● Requirement: Please write out the lines of the listing below, from the line containing "Given: Collapse folder pane with Hide Folders" through the line containing "tap(31, 513)", inclusive.

** Begin **

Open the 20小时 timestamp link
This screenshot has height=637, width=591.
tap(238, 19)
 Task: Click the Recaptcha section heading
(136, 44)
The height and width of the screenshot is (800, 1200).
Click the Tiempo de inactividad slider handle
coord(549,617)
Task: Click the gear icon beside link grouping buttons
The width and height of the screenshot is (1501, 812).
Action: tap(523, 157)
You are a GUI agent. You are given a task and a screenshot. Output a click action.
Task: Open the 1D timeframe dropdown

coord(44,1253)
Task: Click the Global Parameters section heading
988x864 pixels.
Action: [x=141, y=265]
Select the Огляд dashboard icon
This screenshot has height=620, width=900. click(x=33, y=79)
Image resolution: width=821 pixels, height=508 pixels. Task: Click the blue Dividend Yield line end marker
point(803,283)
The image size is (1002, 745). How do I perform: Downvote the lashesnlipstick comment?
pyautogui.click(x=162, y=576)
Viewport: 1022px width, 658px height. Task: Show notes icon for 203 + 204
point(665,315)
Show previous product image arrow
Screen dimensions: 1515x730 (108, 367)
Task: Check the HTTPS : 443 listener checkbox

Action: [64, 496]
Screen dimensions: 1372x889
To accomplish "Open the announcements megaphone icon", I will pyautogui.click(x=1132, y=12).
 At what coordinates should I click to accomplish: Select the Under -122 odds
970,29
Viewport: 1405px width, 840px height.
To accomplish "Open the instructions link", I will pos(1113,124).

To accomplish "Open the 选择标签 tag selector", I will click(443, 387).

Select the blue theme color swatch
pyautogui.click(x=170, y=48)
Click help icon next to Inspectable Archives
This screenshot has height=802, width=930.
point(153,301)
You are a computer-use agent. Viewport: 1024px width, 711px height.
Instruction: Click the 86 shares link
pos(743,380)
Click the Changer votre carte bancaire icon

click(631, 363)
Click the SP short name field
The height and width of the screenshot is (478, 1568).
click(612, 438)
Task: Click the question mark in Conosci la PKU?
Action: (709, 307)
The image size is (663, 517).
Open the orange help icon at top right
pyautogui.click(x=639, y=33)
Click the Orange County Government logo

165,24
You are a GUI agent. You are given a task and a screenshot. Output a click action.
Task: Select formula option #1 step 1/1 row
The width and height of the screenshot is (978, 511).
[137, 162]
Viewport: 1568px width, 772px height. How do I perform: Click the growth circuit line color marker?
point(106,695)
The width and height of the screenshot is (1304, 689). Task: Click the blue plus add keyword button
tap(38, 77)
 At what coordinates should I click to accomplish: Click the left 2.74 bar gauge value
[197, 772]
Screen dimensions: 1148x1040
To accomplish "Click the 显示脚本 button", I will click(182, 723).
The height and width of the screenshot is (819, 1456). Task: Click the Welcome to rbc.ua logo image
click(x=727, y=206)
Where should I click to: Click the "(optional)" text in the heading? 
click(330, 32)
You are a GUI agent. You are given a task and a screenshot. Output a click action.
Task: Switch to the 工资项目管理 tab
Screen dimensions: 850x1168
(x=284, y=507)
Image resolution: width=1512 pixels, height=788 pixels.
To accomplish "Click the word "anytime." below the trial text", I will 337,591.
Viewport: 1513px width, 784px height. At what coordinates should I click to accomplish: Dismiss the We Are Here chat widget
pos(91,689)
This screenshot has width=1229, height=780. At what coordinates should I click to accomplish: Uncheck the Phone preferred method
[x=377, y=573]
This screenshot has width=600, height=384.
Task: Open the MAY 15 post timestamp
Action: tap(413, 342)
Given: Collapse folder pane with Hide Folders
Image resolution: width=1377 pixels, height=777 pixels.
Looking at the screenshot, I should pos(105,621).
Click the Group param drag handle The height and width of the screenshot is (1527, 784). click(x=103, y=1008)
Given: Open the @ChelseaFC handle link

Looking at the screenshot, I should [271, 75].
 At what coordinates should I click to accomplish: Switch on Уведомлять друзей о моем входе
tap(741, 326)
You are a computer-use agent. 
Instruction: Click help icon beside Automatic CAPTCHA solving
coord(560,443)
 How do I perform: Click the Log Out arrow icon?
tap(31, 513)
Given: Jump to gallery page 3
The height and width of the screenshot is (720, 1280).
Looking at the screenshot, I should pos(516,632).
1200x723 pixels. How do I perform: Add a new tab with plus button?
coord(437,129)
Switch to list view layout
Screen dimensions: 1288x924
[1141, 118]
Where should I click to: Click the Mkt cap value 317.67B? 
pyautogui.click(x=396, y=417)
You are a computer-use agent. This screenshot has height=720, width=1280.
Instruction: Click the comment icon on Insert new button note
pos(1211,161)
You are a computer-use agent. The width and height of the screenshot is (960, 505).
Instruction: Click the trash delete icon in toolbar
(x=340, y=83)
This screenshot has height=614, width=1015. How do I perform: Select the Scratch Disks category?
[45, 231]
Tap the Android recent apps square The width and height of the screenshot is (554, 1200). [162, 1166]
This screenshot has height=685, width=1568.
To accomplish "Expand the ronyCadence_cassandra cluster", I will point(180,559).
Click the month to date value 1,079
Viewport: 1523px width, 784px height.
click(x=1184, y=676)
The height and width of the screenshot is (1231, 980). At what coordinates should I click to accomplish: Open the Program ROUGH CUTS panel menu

** End **

● Full output:
Given: Collapse folder pane with Hide Folders
Image resolution: width=1377 pixels, height=777 pixels.
Looking at the screenshot, I should pos(105,621).
Click the Group param drag handle The height and width of the screenshot is (1527, 784). click(x=103, y=1008)
Given: Open the @ChelseaFC handle link

Looking at the screenshot, I should [271, 75].
 At what coordinates should I click to accomplish: Switch on Уведомлять друзей о моем входе
tap(741, 326)
You are a computer-use agent. 
Instruction: Click help icon beside Automatic CAPTCHA solving
coord(560,443)
 How do I perform: Click the Log Out arrow icon?
tap(31, 513)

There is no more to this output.